The Zero That Kept Eating The Whole World

The history of mathematics is a fascinating one. No, no, I swear.
Before some plonker (Euclid) drew lines and shapes and couldn’t see them in nature so invented Geometry; before some hippie Pythagorean junkie diagonally-halved a square, then squared the half and called it trigonometry; even before the Sumerians graduated from finger-counting to writing-counting; there was a fundamental problem in mathematics.
What about zero?
That’s not a mathematical problem. That’s a God problem.
Ancient civilisations had been pondering the nature of existence since time immemorial. They wanted to answer the most fundamental of questions, namely “What the hell is going on?
Wild-haired mystics and biblical prophets kept coming up with the same answer. “Nothing going on, brah.”
That elegant simplicity they called God. The fundamental falling away of all illusions that anything was ever going on. There was only the world you create in your head when you forgot that nothing was going on.
They really believed that. What a flimsy word, “believe”. They knew that. They understood that, if you delve deep enough into the heart of the cosmic mystery, your boundaried existentialism melts into the infinite nothing. Yin becomes Yang becomes big, big bang.
In other words, you are only you so long as you forget that you have always been the entire universe. And the universe is whole and perfect in every direction forever. And also it doesn’t have different parts, because it’s all one part and it’s all great and perfect. And that’s God.
“That’s all well and good,” I hear you say. “What does this have to do with mathematics and zero?”
I say you now. When you start counting your corn to figure out how many bushels you’re going to need for winter, and you start writing down 1, 2, 3… some priest is going to come chop your head off for blasphemy. There is no 2 and 3, he’ll tell you. Just the One. Which is Nothing. So stop disrespecting our God you dead corn farmer you, without even a head.
Mathematics couldn’t get a word in, edgewise. Nothing kept eating everything it had to say.
It took the fellas pottering about over in the Indus valley to solve the riddle. In a roundabout way, at least. An interim solution, you can call it. Between bouts of Yoga and Kama Sutra. The solution was: ignore the problem and crack on. Invent a symbol and call it nothing, even though it is something.

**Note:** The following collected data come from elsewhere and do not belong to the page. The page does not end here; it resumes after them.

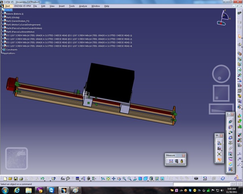Click the Save icon in bottom toolbar

(x=15, y=179)
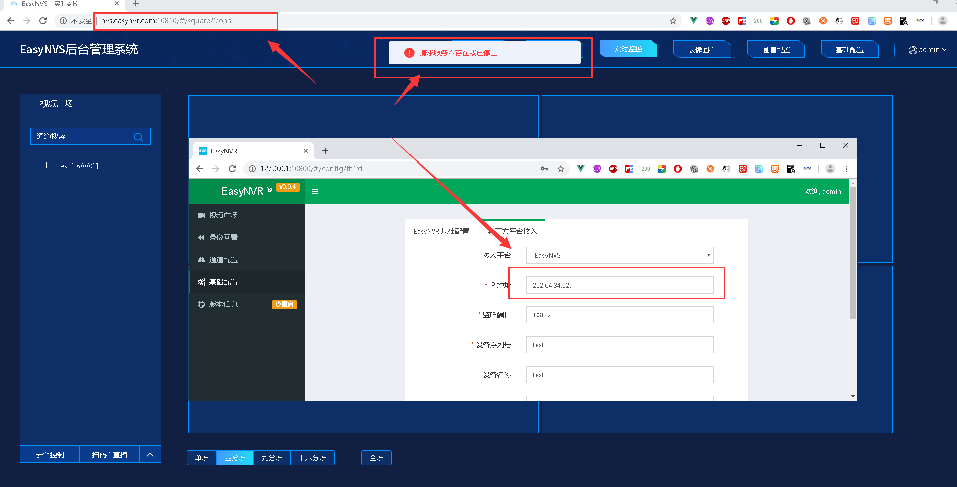The height and width of the screenshot is (487, 957).
Task: Click the channel search magnifier icon
Action: tap(138, 137)

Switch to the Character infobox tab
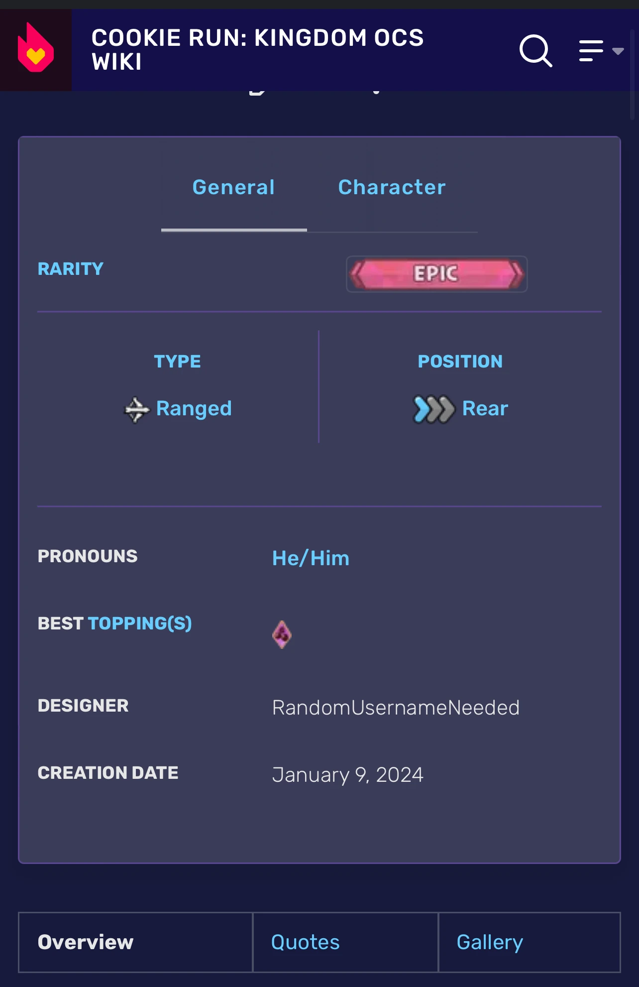391,187
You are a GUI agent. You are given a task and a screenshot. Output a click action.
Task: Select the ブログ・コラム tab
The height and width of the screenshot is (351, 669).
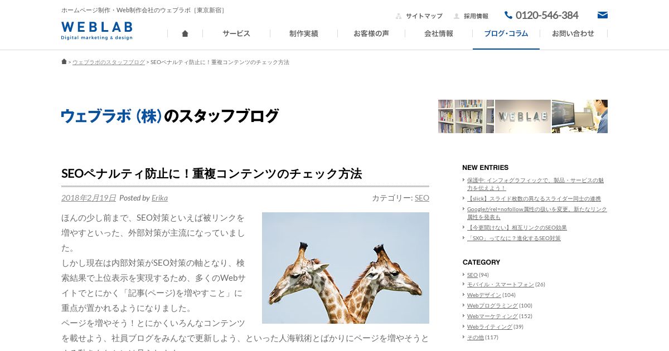point(506,33)
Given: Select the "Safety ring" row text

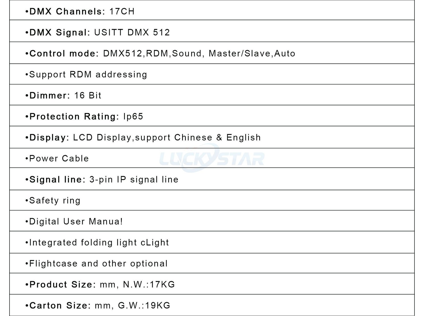Looking at the screenshot, I should click(x=55, y=201).
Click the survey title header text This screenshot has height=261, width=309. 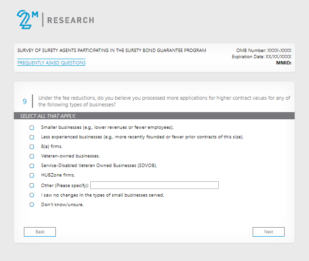pos(112,50)
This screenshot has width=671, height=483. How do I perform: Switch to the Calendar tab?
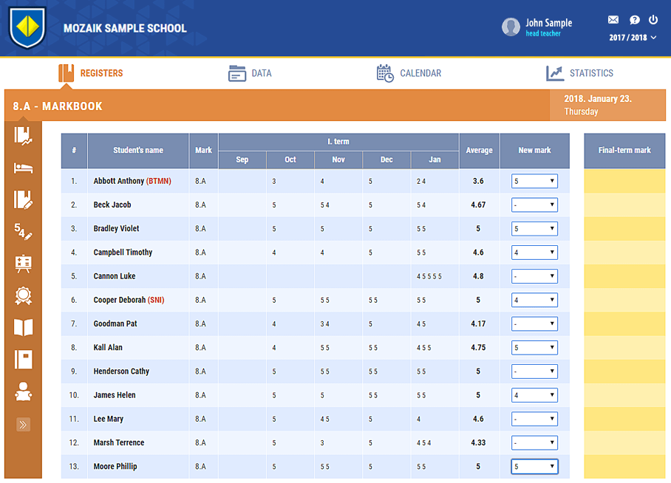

If you introduce the concept of nothing as a symbol, say a 0, you could avoid the wrath of the over-zealous priest. You could acknowledge the magical overlord by writing a “0” at the top of every page, and the priest was powerless to stop you. You were free to count as many things as you wanted.
And so mathematics was born.
Indians begat Ptolemy begat Newton begat Schrodinger begat Netflix. The Indians didn’t draw the 0, we never developed the tools for the Renaissance. No Renaissance, no physics. No physics, no Netflix.